New York: Comcast Corp. has struck a deal to buy a majority stake in NBC Universal from General Electric Co., creating a media superpower that would control not just how television shows and movies are made, but how they are delivered to the home.

The deal had been discussed for months and brought to light deep divisions over the future of the media business, with some lauding Comcast chief executive Brian Roberts as a visionary and others calling it the most foolhardy acquisition since AOL bought Time Warner in 2001.

New role: Jeff Zucker, president and chief executive officer of NBC Universal, will head the joint venture. Suzanne Plunkett / Bloomberg

Not only is Comcast the largest US cable distributor, it is also the leading Internet service provider to homes.

Critics of the deal, including some of Comcast’s shareholders, suggest there is too little overlap between the businesses to draw out meaningful savings, and that competition regulators are bound to burden it with restrictions.

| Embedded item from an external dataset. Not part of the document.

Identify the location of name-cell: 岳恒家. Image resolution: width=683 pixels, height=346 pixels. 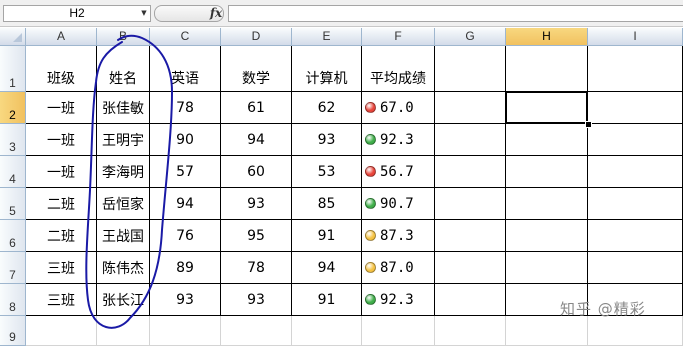
(124, 204). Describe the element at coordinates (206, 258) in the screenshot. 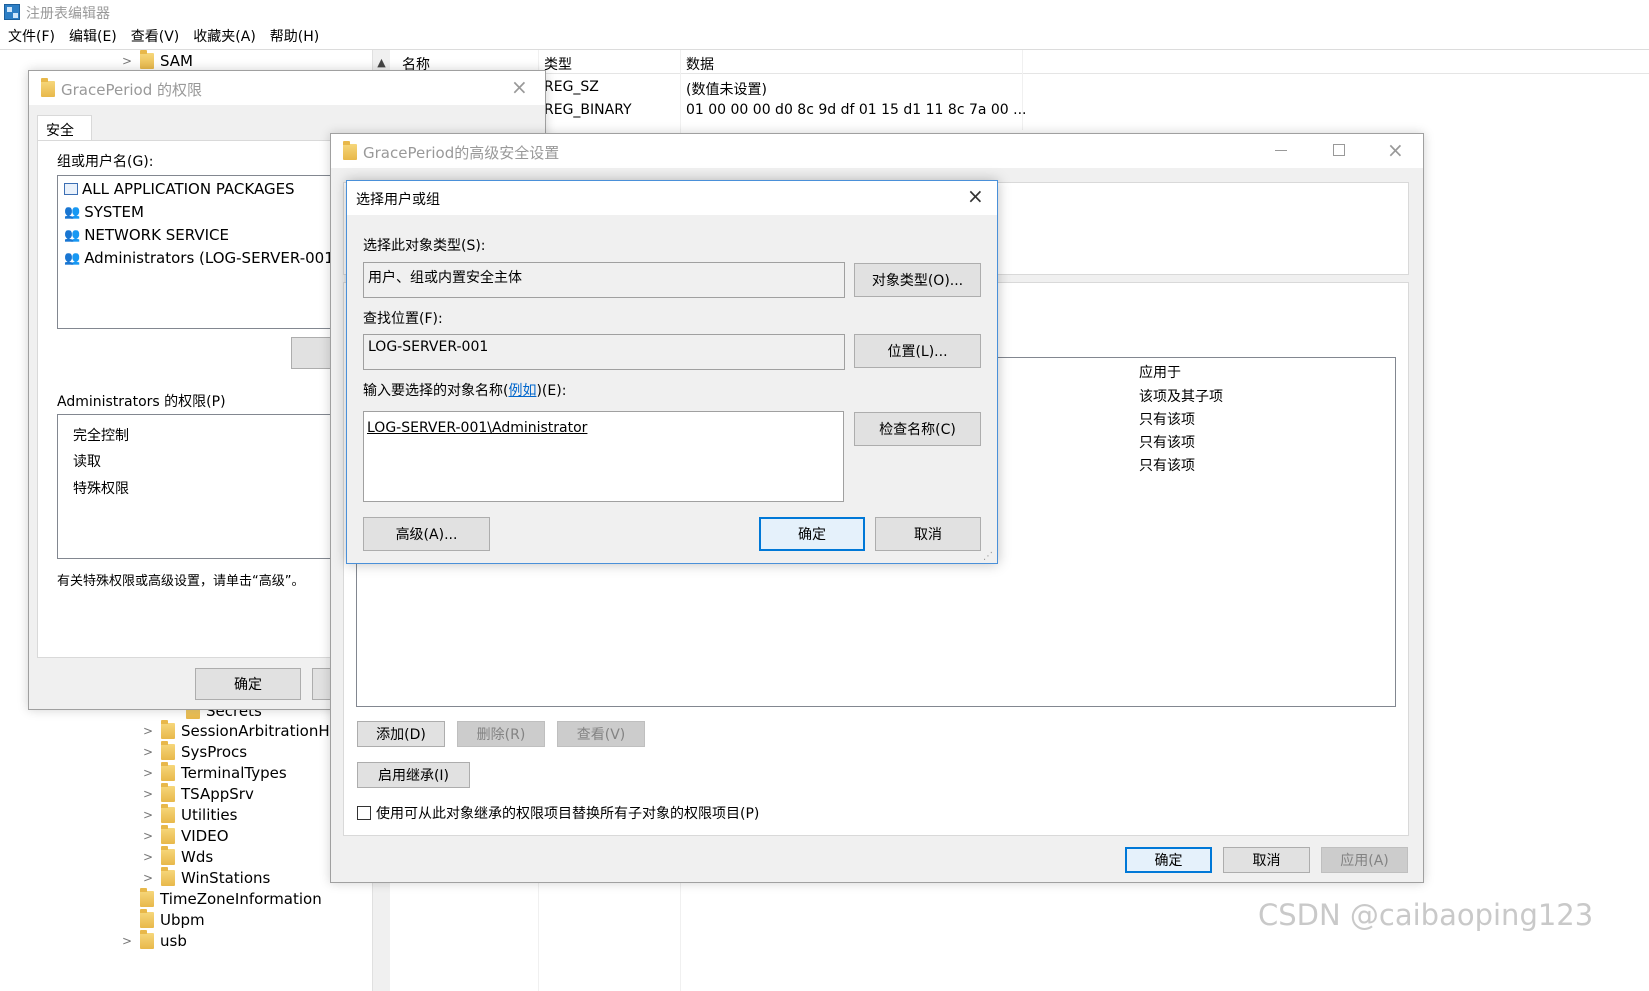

Big media deals rarely work, they say, pointing to Time Warner Inc.’s breakup as an example. Once the world’s biggest media company, Time Warner has spun off Time Warner Cable Inc. and will soon do the same with AOL.

“There’s no question that you really have a great little test tube here because you have one large company that said this is absolutely not the thing to do," veteran media dealmaker Barry Diller, chief executive of IAC/InterActive Corp. told the Reuters Global Media Summit. “And you have another company that said it’s exactly the thing to do."

The joint venture will be headed by current NBC Universal chief executive Jeff Zucker, who helped build the company’s valuable cable business, but has also presided over a prolonged slump at its flagship broadcast network.

Comcast’s shares have fallen 11% since reports of the deal first surfaced in September, but were up slightly in premarket trading on Thursday, after it unveiled the transaction.

The deal calls for Comcast to contribute $6.5 billion (Rs30,000 crore) in cash, its cable TV networks and other assets in return for a 51% stake in NBC Universal, which owns TV networks, a movie studio, theme parks and local TV stations. GE will keep a 49% stake.

The companies said in a statement on Thursday that NBC Universal’s businesses have been valued at $30 billion. The Comcast businesses that will be part of the deal—including E!, Versus, the Golf Channel and 10 regional sports networks—are valued at $7.25 billion.

For GE, the deal allows it to concentrate on its industrial business, and could be the first step in a full break with NBC Universal, ending a relationship that stretches back to the dawn of television.

GE can redeem half its interest in the venture after three-and-a-half years, and the remainder after seven years, subject to certain conditions.

As part of the deal, NBCU will borrow $9.1 billion from third-party lenders and distribute the cash to GE.